**DATASET CONTENT**
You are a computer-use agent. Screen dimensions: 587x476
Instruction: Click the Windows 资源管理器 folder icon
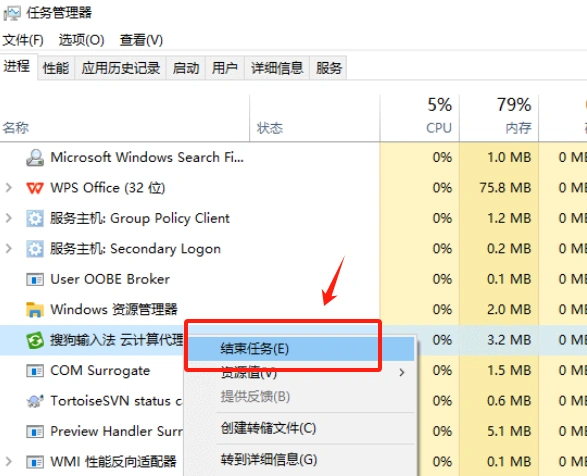[35, 310]
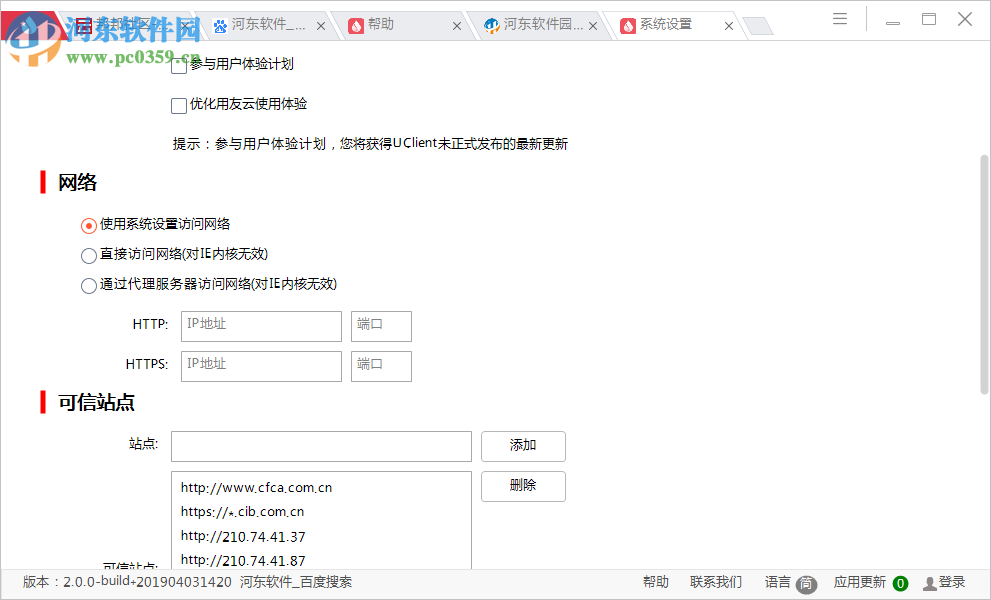Open the hamburger menu at top right
Image resolution: width=991 pixels, height=600 pixels.
pos(839,18)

**EXERCISE TASK**
Copy the lines above word for word, leaving out the pictures.

**SOLUTION TO THIS TASK**
You are a computer-use agent. Screen dimensions: 587x476
Instruction: Click the Windows 资源管理器 folder icon
[35, 310]
Open the hamburger menu at top right
Image resolution: width=991 pixels, height=600 pixels.
pos(839,18)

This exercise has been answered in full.